## [Task requirements]
Find the lines of data that contain the string "Given", then list them.
[Opening Extracted information section]
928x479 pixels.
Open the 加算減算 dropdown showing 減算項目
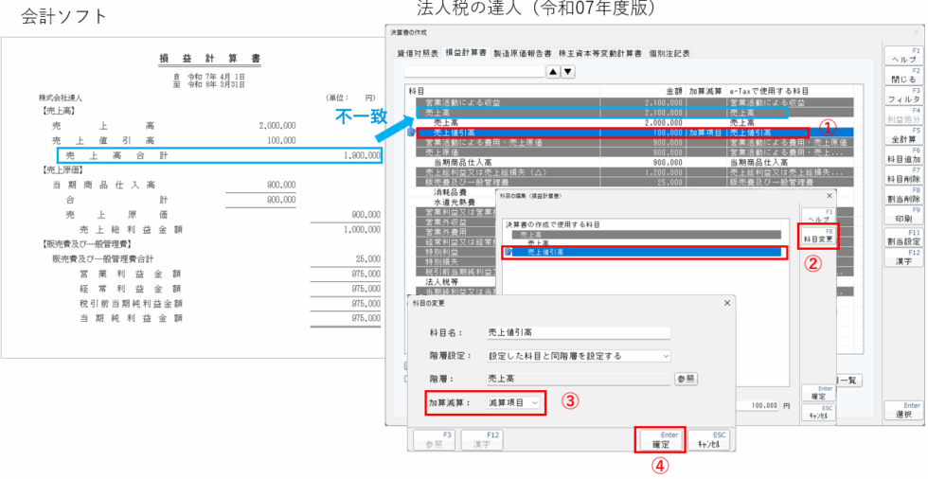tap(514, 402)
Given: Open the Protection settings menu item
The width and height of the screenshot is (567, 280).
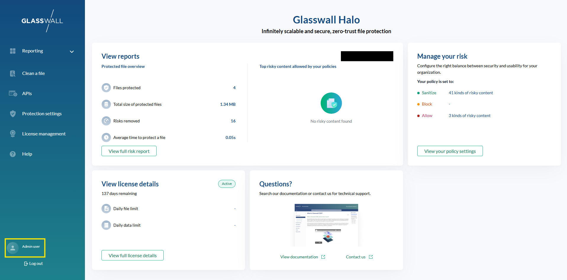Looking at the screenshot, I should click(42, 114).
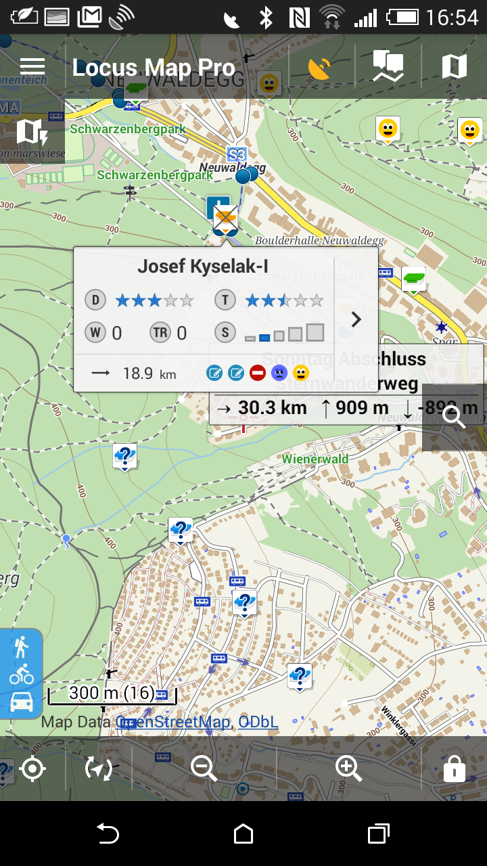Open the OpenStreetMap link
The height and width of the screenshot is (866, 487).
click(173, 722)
[Closing Extracted information section]
[Opening Extracted information section]
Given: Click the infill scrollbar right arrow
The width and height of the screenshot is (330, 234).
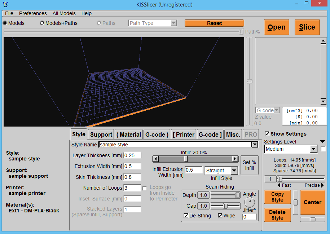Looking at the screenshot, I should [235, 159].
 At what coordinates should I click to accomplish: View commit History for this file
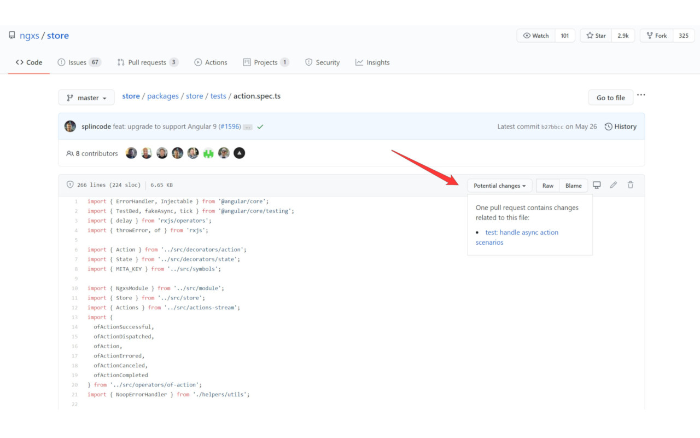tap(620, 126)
[Closing Extracted information section]
## [Expected answer]
Given: Open the Protection settings menu item
Given: Click the infill scrollbar right arrow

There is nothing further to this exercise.